→ **WHAT YOU WILL DO**
Answer each question from the Weaving Voices episode notes below.
(a) About how many garment workers live and work in Los Angeles?
(b) In which city did Marissa Nuncio grow up?
(c) How low can the piece rate be?

Weaving Voices Episode 8
Labor's Lever & a Just Transition for Fast Fashion Workers
In this episode of Weaving Voices, Rebecca chats with:
Marissa Nuncio, director of the Los Angeles-based Garment Worker Center (GWC).
Here are some highlights:
The Garment Worker Center
Rebecca introduces Los Angeles as the capital hub of garment production in the United States with approximately 45,000 garment workers living and working there.
Marissa talks about her childhood as a Chicana growing up in a working class community in Houston, Texas, witnessing the lack of labor rights in her own family and community and how that influenced her choice of career later on.
Marissa shares the powerful genesis story around the Garment Worker Center.
Marissa discusses AB 633, the first piece of significant legislation that began building protection for workers in the law.
The Piece Rate
Rebecca and Marissa discuss the piece rate, an unfortunately normalized wage practice wherein workers are paid per piece of clothing or operation they’re performing, and how that rate can be as low as half of one cent.
They further discuss how the piece rate often leads to workers missing or being denied lunch breaks, and higher risk of injury and fatigue, all in the goal of reaching the highest level of production with the lowest possible cost.

→ **RECORD SET**
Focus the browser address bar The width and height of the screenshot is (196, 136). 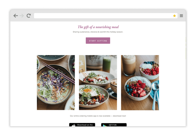(106, 16)
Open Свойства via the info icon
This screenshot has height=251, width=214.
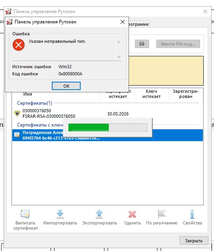(x=192, y=214)
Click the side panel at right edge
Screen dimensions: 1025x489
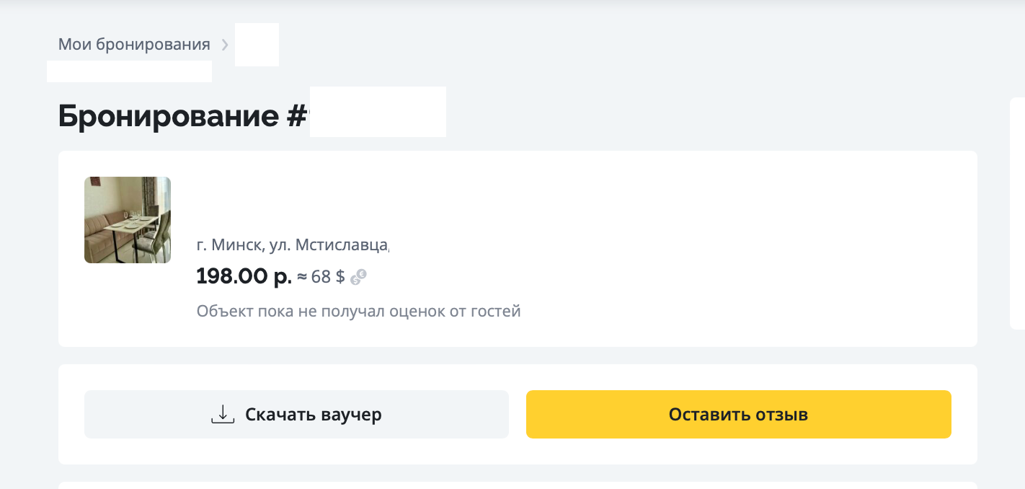[1017, 213]
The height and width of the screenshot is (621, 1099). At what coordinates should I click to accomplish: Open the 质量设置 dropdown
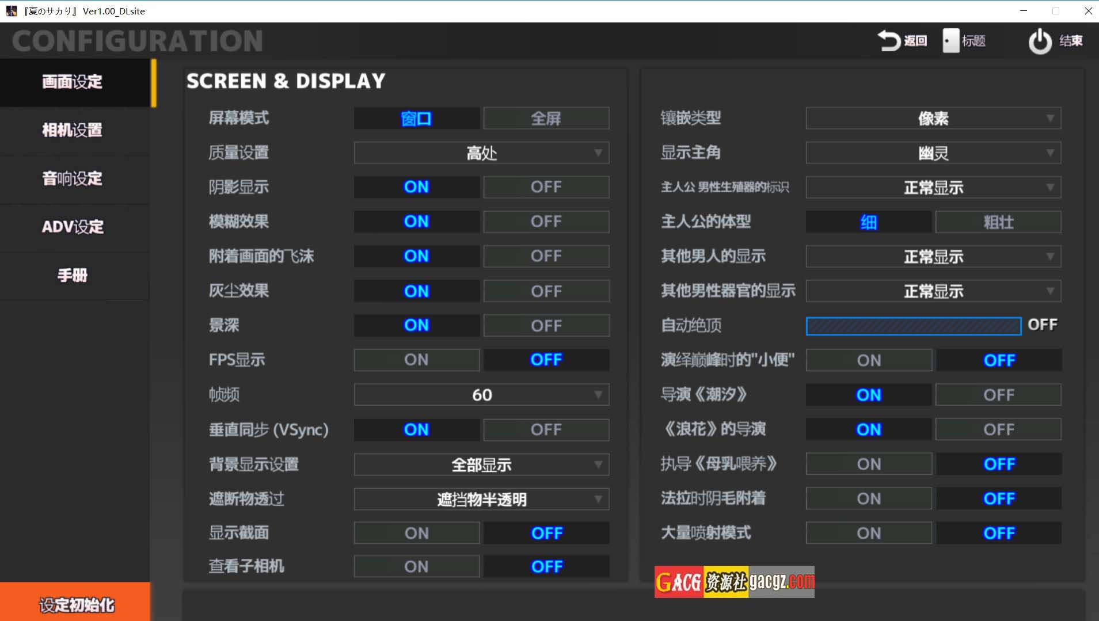(481, 153)
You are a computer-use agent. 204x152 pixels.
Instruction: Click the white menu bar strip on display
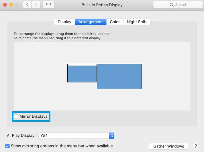[x=82, y=65]
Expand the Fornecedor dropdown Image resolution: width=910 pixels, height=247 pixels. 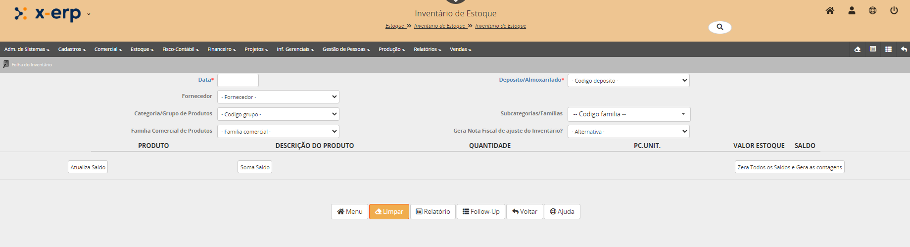coord(278,97)
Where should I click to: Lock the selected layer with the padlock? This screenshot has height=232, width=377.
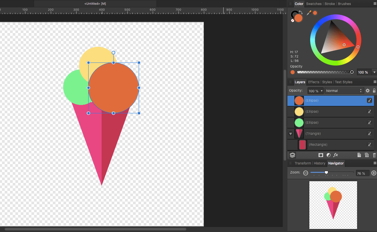point(374,91)
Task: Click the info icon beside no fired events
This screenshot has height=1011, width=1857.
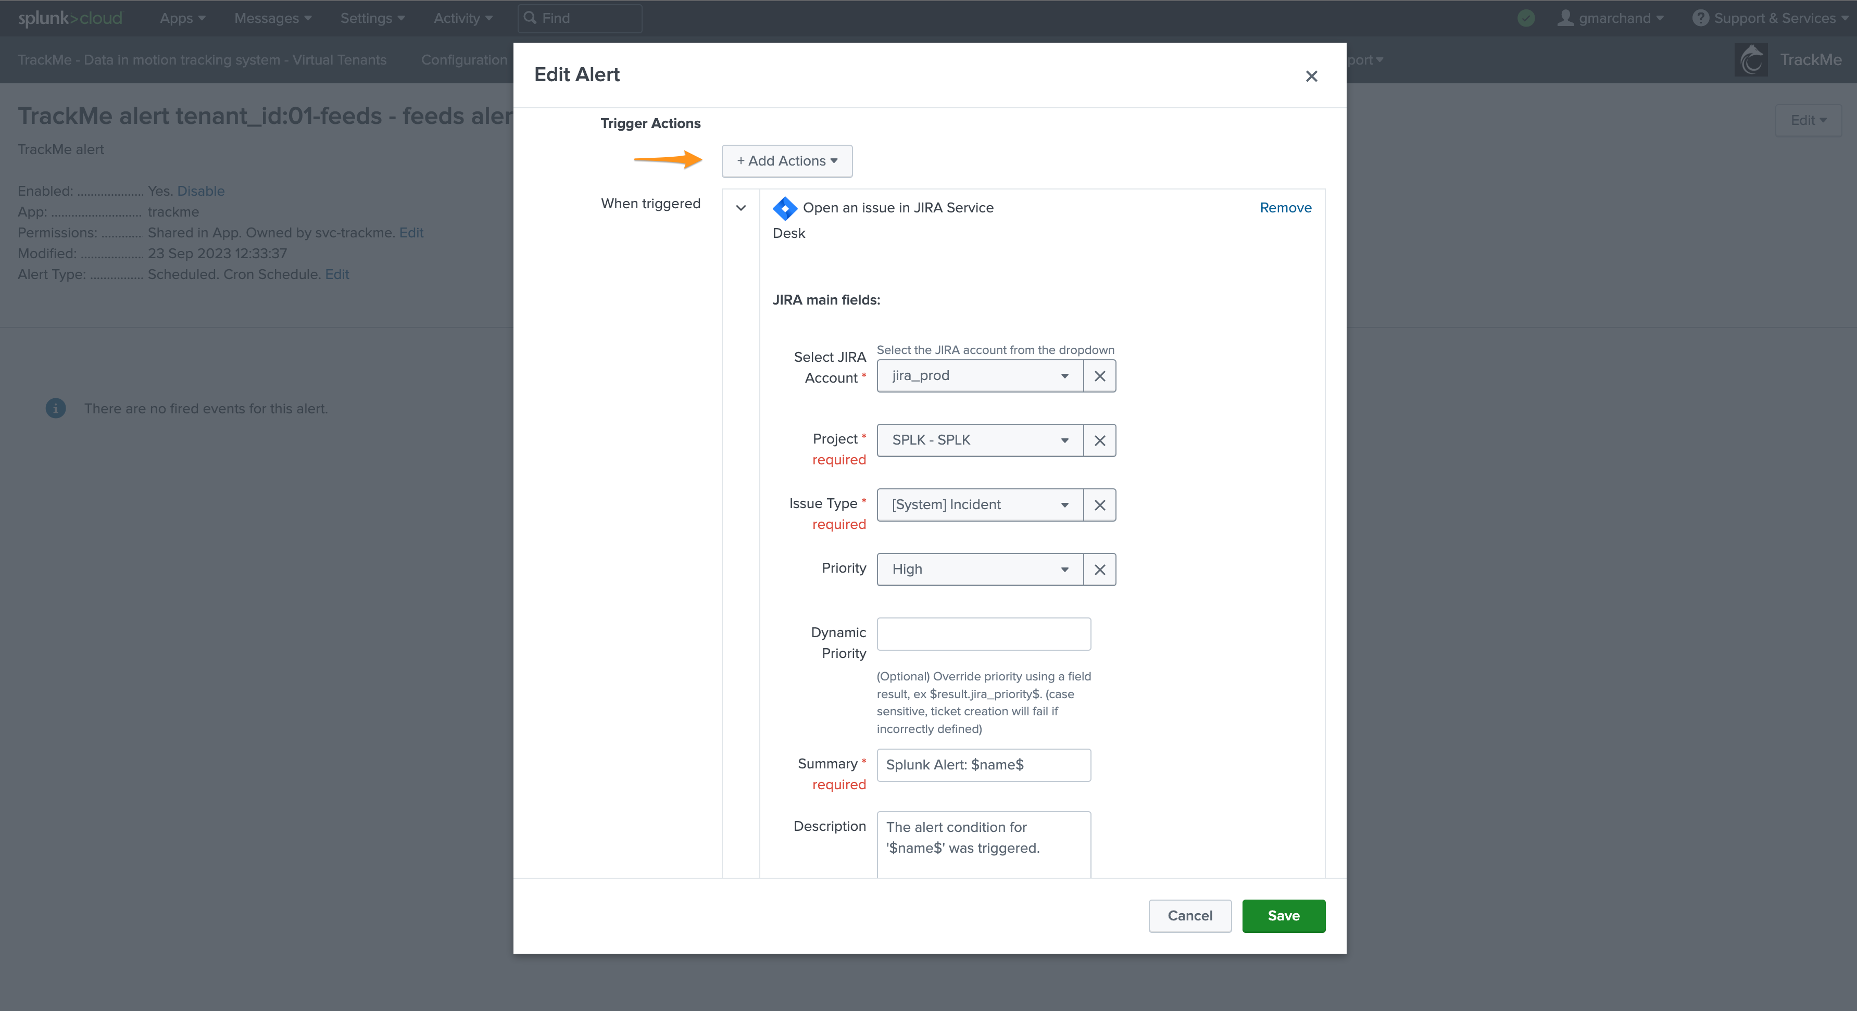Action: pyautogui.click(x=56, y=409)
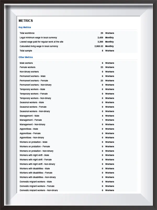
Task: Click the Legal minimum wage row label
Action: coord(38,38)
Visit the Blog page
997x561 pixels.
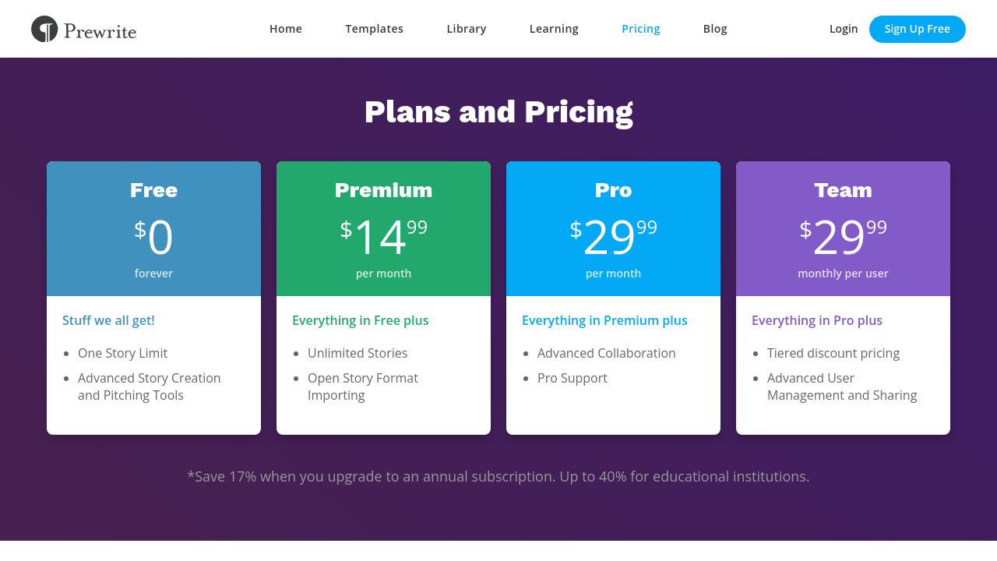click(x=715, y=29)
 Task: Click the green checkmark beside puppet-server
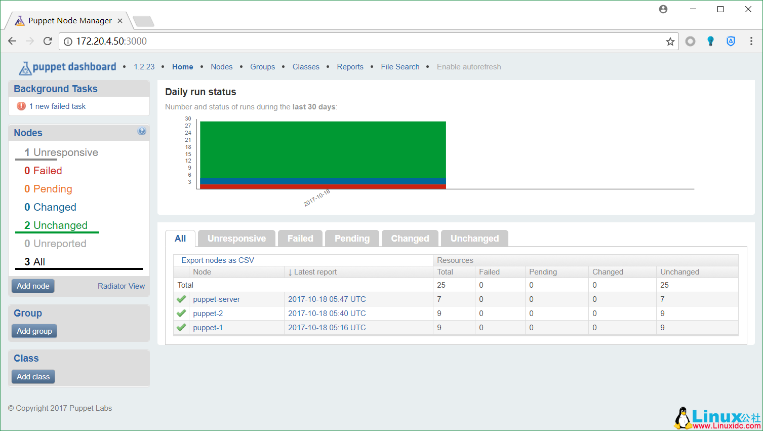coord(181,299)
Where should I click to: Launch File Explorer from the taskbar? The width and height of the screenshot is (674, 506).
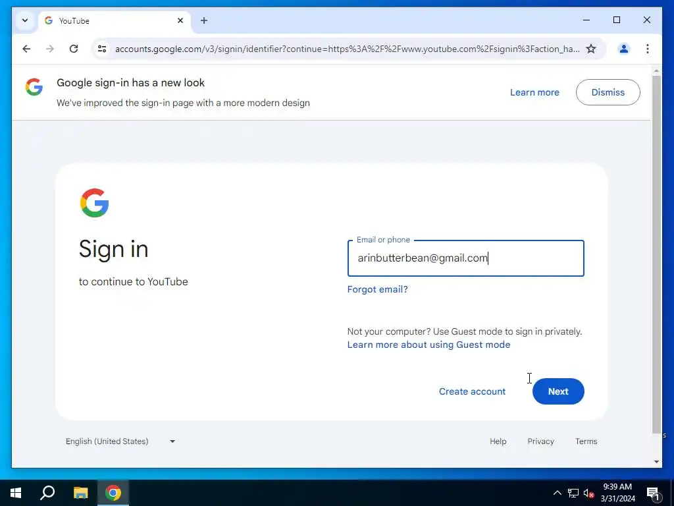click(x=80, y=493)
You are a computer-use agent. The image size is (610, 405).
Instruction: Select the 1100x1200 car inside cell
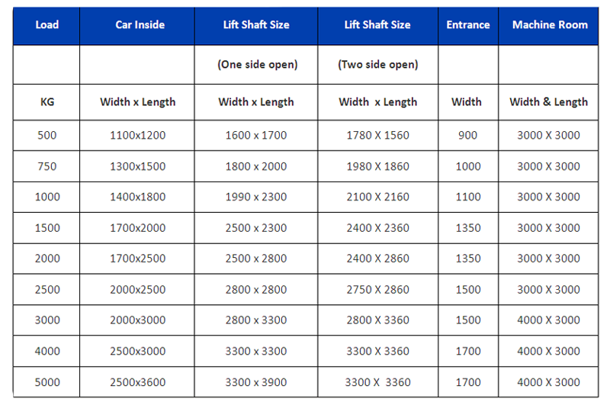pyautogui.click(x=137, y=136)
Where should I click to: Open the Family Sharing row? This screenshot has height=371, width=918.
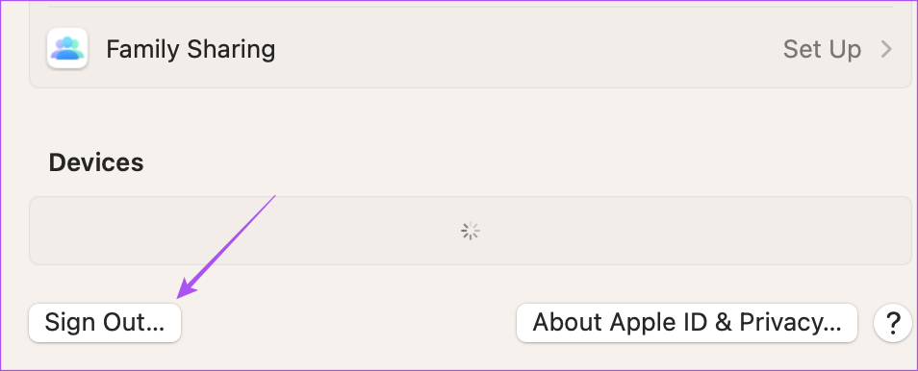(x=471, y=49)
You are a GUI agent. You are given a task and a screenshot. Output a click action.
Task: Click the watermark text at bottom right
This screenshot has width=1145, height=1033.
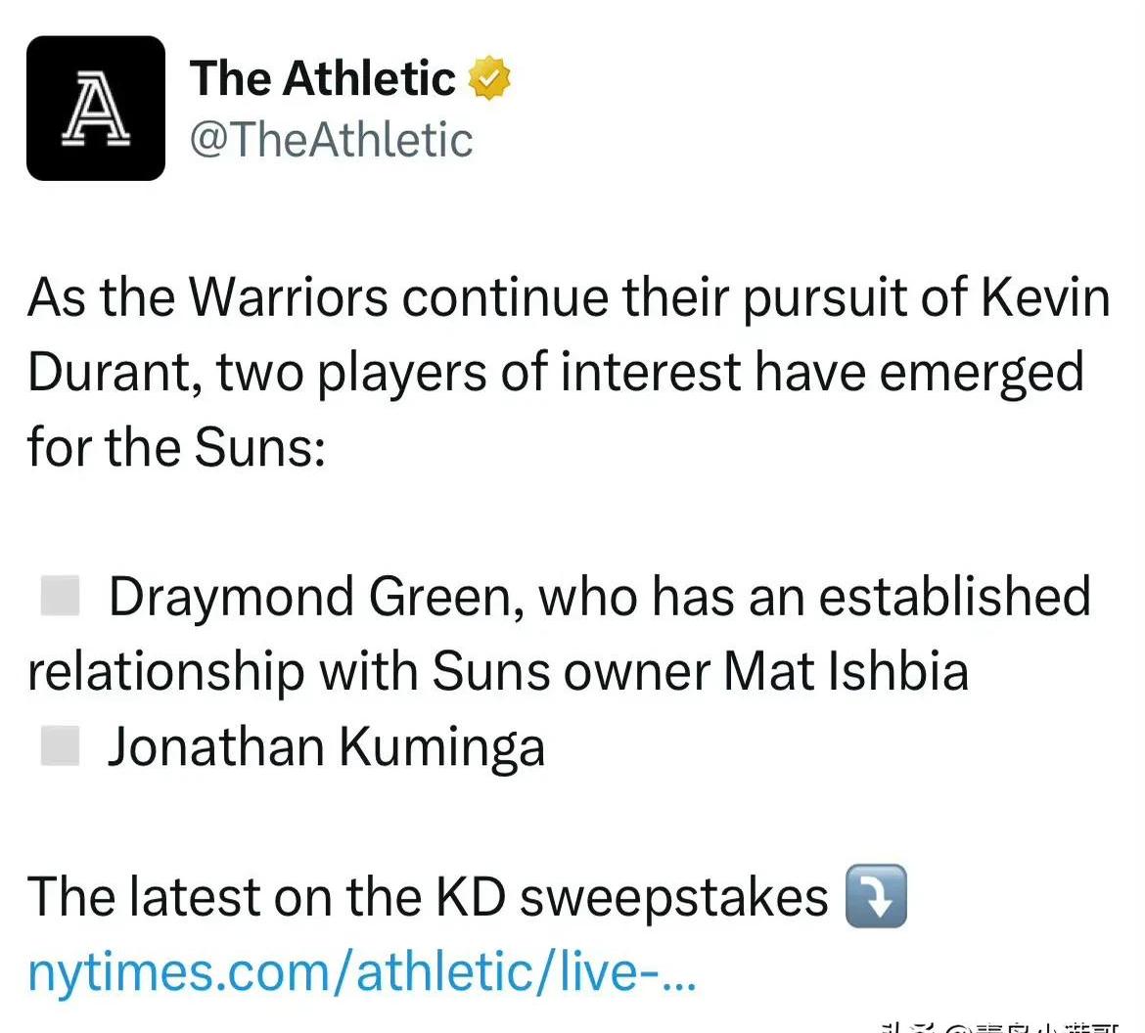tap(1000, 1027)
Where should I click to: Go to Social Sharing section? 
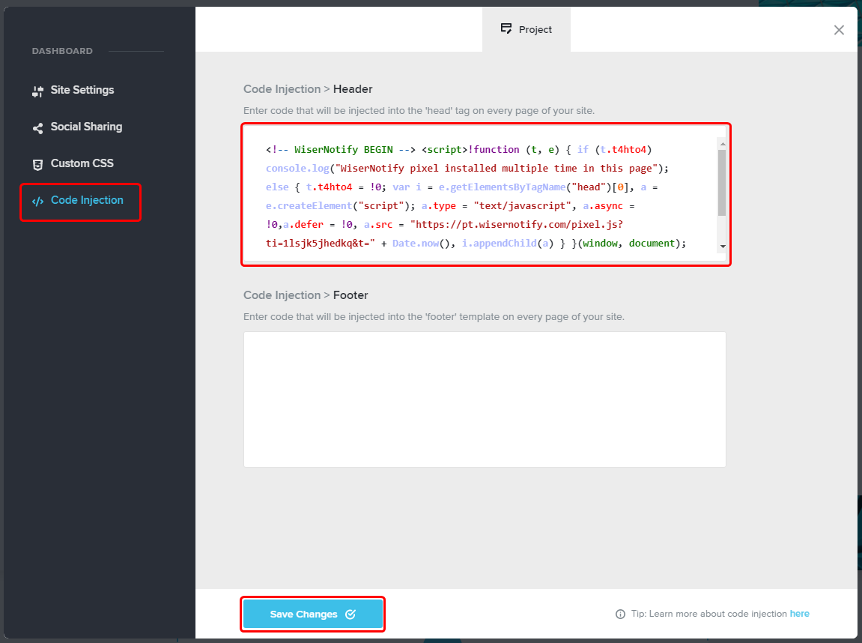[x=86, y=127]
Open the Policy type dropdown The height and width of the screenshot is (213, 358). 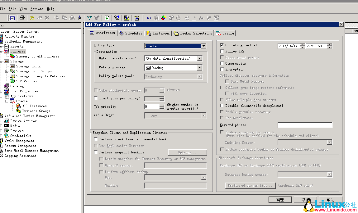coord(203,46)
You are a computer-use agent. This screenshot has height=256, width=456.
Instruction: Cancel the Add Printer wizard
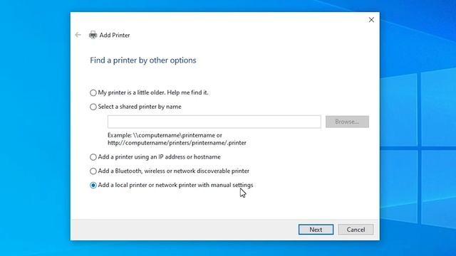(x=356, y=229)
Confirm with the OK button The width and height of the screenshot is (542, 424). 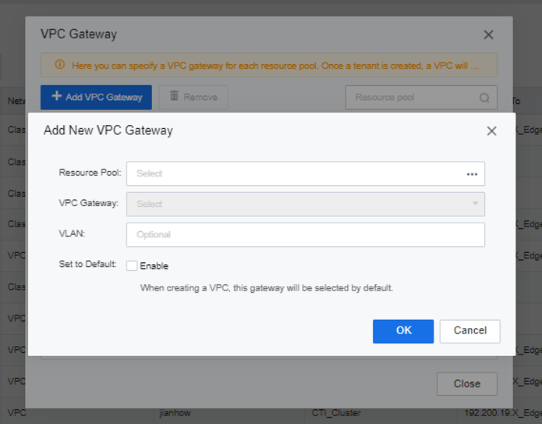tap(403, 330)
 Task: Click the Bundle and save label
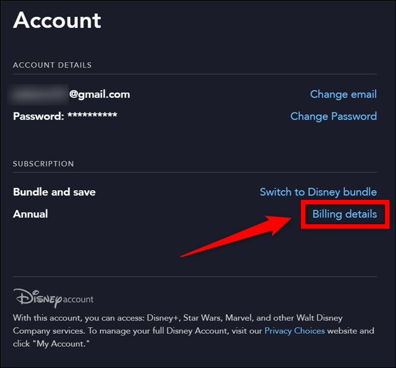click(54, 192)
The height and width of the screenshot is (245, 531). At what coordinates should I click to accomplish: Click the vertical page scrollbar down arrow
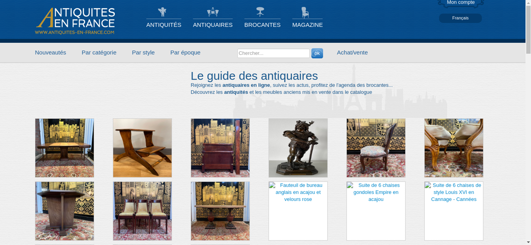[528, 242]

→ **SOLUTION FOR THIS TASK**
(a) Approximately 45,000.
(b) Houston, Texas.
(c) As low as half of one cent.